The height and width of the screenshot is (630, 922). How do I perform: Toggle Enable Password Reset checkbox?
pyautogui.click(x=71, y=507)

━━━━━━

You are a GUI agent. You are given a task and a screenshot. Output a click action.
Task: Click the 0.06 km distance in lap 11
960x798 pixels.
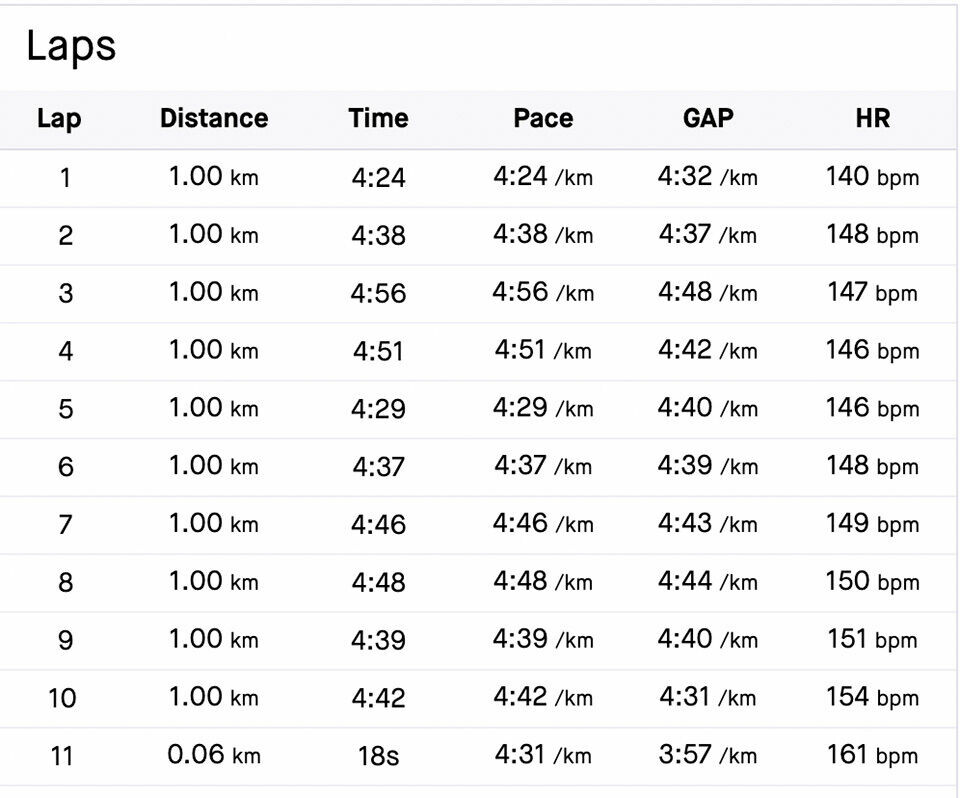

━━━━━━

▸ THE PROBLEM: Arrange the material from the line with "The height and" up to and including the line with "pyautogui.click(x=71, y=507)" as a two-column CSV with the headers instruction and action. Give one row for each text and its answer, with each value in a single quoted field and line breaks replaced by spaces.

▸ FULL ANSWER:
instruction,action
"The height and width of the screenshot is (630, 922). How do I perform: Toggle Enable Password Reset checkbox?","pyautogui.click(x=71, y=507)"